Whitford Fine Art estimate that a polished bronze of a toy train, completed in 2005 by Clive Barker from Liverpool, which is offered at 20,000 euros has jumped from 6,500 euros in 10 years. Barker does not make large editions..
The same dealer will exhibit Paul van Hoedonck whose abstract works were only recognised as an important contribution to Belgian abstraction five years ago. A 1956 oil on canvas like Carrefour Jaune at £26,000 has tripled in price in a decade.
Finch deals in the eclectic. A large early 17th century south German carved walnut panel depicting the image of Christ upon the Turin shroud is 48,000 euros, up from 30,000 euros 10 years ago. A British Celtic seated sandstone shrine figure of a divine chieftain or warrior god from first century BC to first century AD came from the private collection of a Yorkshire nun. The piece was found in a priory garden near Skipton and has increased from 20,000 euros to 41,500 euros a decade ago.
An anthropomorphic taxidermy tableaux by Walter Potter of two red squirrels engaged in a fencing match from the late 19th century is curious. Finch says it has increased from 7,500 euros in 2006 to 12,750 euros today.
Tribal art is difficult to source here but BRAFA has a tradition of showing some of the best. Serge Schoffel has a rare 19th century Grebo mask from Liberia which represents an elephant as well as a Maori sculpture of a Manaia from late 18th century.
Major artists are represented at three or four of the most important fairs, such as TEFAF in Maastricht. This March it celebrates its 29th year with 269 exhibitors of whom 70 are from the UK.
Not to be outdone, BRAFA dealers from the UK will show Chagall (Boulakia), Rembrandt (Douwes) and Peter Brueghel the Younger (De Jonckheere) as well as Gaugin, Picasso, Renoir and Sisley (Stern Pissarro). The latter offers a Claude Monet, The Seine near Vetheuil from 1878. The oil has been sold several times recently, making the equivalent of £600,000 at Christie’s in New York in 2005, £3m at a sale dedicated to Jeffrey Archer’s collection in 2011 and today costs £4.65m.
Walker Galleries of Harrogate are not exhibiting this year at BRAFA but have seen “great demand” for Laura Knight (1877-1970).
Ian Walker says that while the earlier Yorkshire period examples lack the colour of the later Newlyn work, all are “eminently collectable.” Examples typically make £20,000-3£0,000 but expect to pay £500,000 for the best.

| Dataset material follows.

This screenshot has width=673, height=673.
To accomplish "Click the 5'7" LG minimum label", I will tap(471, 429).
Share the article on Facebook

One way to enjoy fine works at a fraction of their painted prices is to buy drawings. For Knight, a fair one is from £5,000.

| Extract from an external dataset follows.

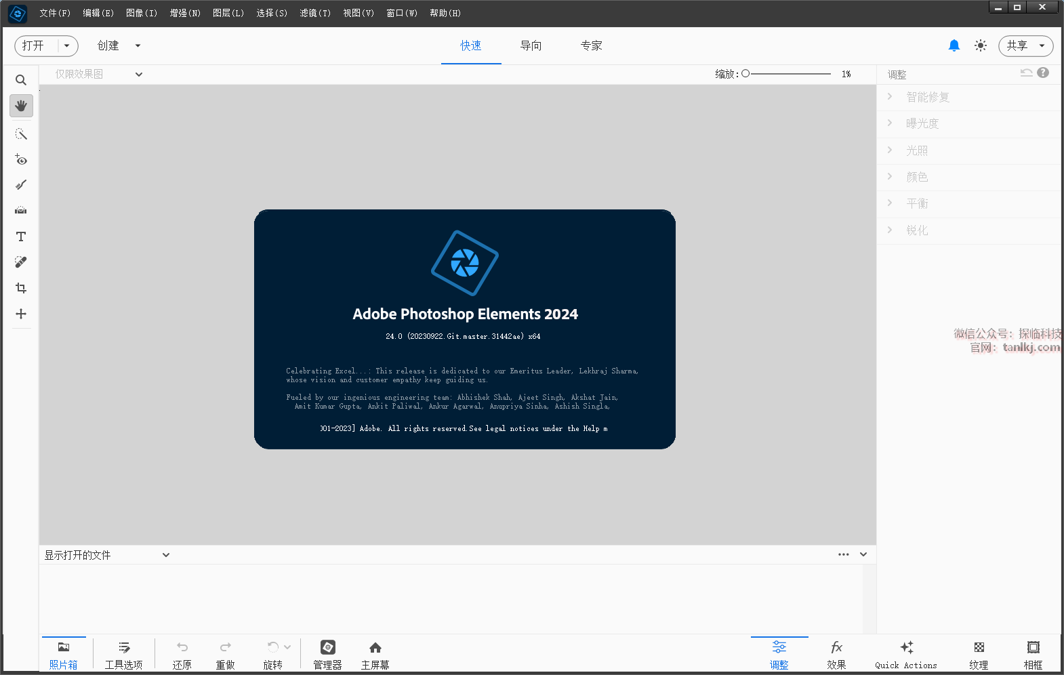Select the Crop tool
Viewport: 1064px width, 675px height.
tap(21, 288)
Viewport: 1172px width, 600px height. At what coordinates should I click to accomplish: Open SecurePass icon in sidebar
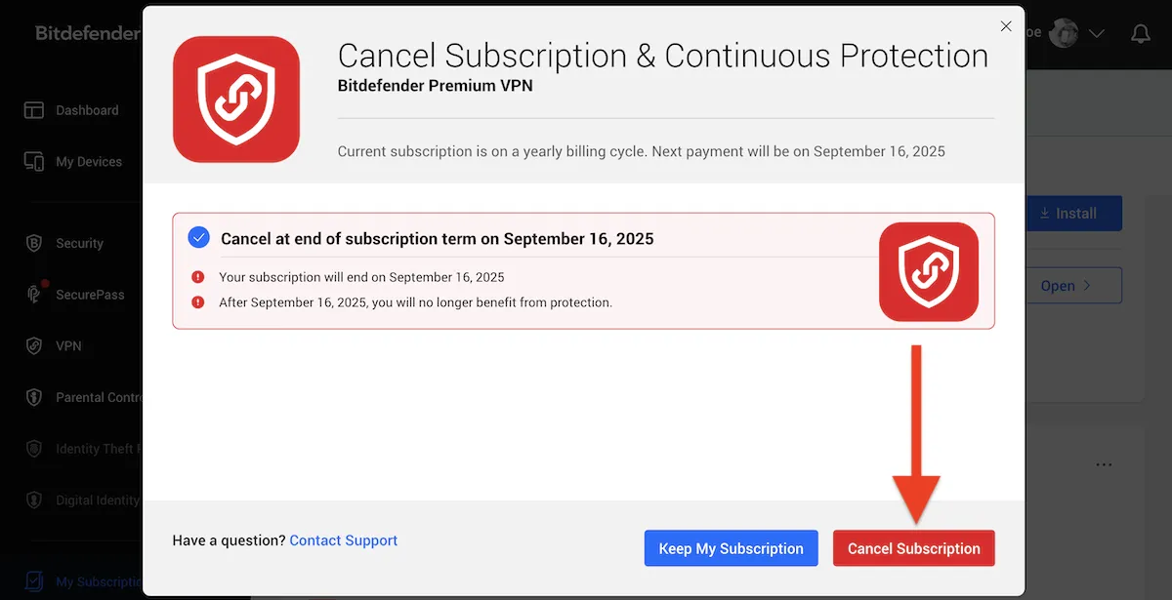(x=34, y=295)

Work by Herbert Royle (1870-1958), who lived at Bolton Abbey and later Nesfield near Ilkley, is tipped by Walker. Apart from Scottish loch and harbour views, Yorkshire scenes are well known. With an easel strapped to his bicycle, carrying in his pocket a hot potato to warm his hands, Royle’s snow scenes and harvest views are highly sought after with the best now costing over £15,000.

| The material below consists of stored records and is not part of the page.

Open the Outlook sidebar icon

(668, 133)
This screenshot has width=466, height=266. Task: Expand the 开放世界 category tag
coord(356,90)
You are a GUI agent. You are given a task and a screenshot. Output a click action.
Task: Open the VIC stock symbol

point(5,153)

In Hong Kong, Bonhams have seen continued demand for Chinese works on paper whilst in London Indian antique arms realised 10 times pre-sale estimates.
In New York, it reports the popularity still of major 20th century artists such as Calder, Henry Moore and Warhol.
Always check on provenance. Sadly, the Art Loss Register reunites only around 15 per cent of stolen art with its owners. Dutch law has a quirk which permits a thief to claim property if it has not been seized within 30 years even if the personal responsible has been sentenced and served their punishment.